§ EXERCISE GOAL
The records that follow should be retyped word for word.

§ EXERCISE DATA
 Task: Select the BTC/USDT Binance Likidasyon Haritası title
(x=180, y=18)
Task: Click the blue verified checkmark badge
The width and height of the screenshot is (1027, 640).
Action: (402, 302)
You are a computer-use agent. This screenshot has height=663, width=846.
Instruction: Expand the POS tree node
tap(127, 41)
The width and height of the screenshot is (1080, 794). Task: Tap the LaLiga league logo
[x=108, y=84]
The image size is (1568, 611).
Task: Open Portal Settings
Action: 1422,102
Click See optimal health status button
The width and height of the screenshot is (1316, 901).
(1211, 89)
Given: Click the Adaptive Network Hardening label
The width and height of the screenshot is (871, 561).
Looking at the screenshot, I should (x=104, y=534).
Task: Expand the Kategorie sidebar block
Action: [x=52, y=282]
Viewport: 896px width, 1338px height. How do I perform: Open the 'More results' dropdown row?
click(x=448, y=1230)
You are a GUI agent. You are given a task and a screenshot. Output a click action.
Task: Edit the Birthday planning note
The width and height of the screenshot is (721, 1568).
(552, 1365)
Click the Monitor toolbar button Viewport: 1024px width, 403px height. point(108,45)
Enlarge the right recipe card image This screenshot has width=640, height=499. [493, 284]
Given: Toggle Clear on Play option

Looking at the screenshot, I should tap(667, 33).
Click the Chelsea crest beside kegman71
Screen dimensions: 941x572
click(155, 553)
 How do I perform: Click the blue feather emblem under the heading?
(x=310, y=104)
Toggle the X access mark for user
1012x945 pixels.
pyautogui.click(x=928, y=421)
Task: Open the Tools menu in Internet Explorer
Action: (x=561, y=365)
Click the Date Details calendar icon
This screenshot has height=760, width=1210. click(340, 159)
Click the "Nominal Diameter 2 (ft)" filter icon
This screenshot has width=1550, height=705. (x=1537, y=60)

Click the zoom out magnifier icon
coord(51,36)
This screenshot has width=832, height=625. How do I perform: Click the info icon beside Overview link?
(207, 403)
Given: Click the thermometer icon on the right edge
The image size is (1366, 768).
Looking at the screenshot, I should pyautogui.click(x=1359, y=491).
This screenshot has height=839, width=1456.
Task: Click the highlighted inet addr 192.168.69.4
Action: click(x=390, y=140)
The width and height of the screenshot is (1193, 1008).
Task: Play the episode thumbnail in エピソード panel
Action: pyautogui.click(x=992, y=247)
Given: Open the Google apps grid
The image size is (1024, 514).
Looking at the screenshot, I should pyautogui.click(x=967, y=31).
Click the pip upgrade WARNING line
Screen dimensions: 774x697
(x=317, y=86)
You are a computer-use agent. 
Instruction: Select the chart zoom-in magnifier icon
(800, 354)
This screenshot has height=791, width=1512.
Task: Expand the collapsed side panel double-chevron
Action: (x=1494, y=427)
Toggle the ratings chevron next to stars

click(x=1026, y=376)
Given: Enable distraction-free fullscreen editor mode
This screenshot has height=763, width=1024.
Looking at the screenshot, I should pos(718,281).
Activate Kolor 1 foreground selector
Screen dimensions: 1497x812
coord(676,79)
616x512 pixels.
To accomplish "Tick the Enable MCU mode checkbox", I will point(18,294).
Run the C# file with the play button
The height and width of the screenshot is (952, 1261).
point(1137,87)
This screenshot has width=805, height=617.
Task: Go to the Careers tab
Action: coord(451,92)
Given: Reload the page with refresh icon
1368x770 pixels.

§ EXERCISE RESULT
 Task: Select the BTC/USDT Binance Likidasyon Haritası title
(x=180, y=18)
Task: Click the blue verified checkmark badge
The width and height of the screenshot is (1027, 640).
Action: (402, 302)
You are a computer-use agent. This screenshot has height=663, width=846.
Instruction: Expand the POS tree node
tap(127, 41)
The width and height of the screenshot is (1080, 794). Task: Tap the LaLiga league logo
[x=108, y=84]
The image size is (1568, 611).
Task: Open Portal Settings
Action: 1422,102
Click See optimal health status button
The width and height of the screenshot is (1316, 901).
(1211, 89)
Given: Click the Adaptive Network Hardening label
The width and height of the screenshot is (871, 561).
Looking at the screenshot, I should (x=104, y=534).
Task: Expand the Kategorie sidebar block
Action: [x=52, y=282]
Viewport: 896px width, 1338px height. How do I perform: Open the 'More results' dropdown row?
click(x=448, y=1230)
You are a GUI agent. You are given a task and a screenshot. Output a click action.
Task: Edit the Birthday planning note
The width and height of the screenshot is (721, 1568).
(552, 1365)
Click the Monitor toolbar button Viewport: 1024px width, 403px height. point(108,45)
Enlarge the right recipe card image This screenshot has width=640, height=499. [493, 284]
Given: Toggle Clear on Play option

Looking at the screenshot, I should tap(667, 33).
Click the Chelsea crest beside kegman71
Screen dimensions: 941x572
click(155, 553)
 How do I perform: Click the blue feather emblem under the heading?
(x=310, y=104)
Toggle the X access mark for user
1012x945 pixels.
pyautogui.click(x=928, y=421)
Task: Open the Tools menu in Internet Explorer
Action: (x=561, y=365)
Click the Date Details calendar icon
This screenshot has height=760, width=1210. click(340, 159)
Click the "Nominal Diameter 2 (ft)" filter icon
This screenshot has width=1550, height=705. (x=1537, y=60)

Click the zoom out magnifier icon
coord(51,36)
This screenshot has width=832, height=625. How do I perform: Click the info icon beside Overview link?
(207, 403)
Given: Click the thermometer icon on the right edge
The image size is (1366, 768).
Looking at the screenshot, I should pyautogui.click(x=1359, y=491).
This screenshot has height=839, width=1456.
Task: Click the highlighted inet addr 192.168.69.4
Action: click(x=390, y=140)
The width and height of the screenshot is (1193, 1008).
Task: Play the episode thumbnail in エピソード panel
Action: pyautogui.click(x=992, y=247)
Given: Open the Google apps grid
The image size is (1024, 514).
Looking at the screenshot, I should pyautogui.click(x=967, y=31).
Click the pip upgrade WARNING line
Screen dimensions: 774x697
(x=317, y=86)
You are a computer-use agent. 
Instruction: Select the chart zoom-in magnifier icon
(800, 354)
This screenshot has height=791, width=1512.
Task: Expand the collapsed side panel double-chevron
Action: (x=1494, y=427)
Toggle the ratings chevron next to stars

click(x=1026, y=376)
Given: Enable distraction-free fullscreen editor mode
This screenshot has height=763, width=1024.
Looking at the screenshot, I should pos(718,281).
Activate Kolor 1 foreground selector
Screen dimensions: 1497x812
coord(676,79)
616x512 pixels.
To accomplish "Tick the Enable MCU mode checkbox", I will point(18,294).
Run the C# file with the play button
The height and width of the screenshot is (952, 1261).
point(1137,87)
This screenshot has width=805, height=617.
Task: Go to the Careers tab
Action: coord(451,92)
Given: Reload the page with refresh icon
1368x770 pixels.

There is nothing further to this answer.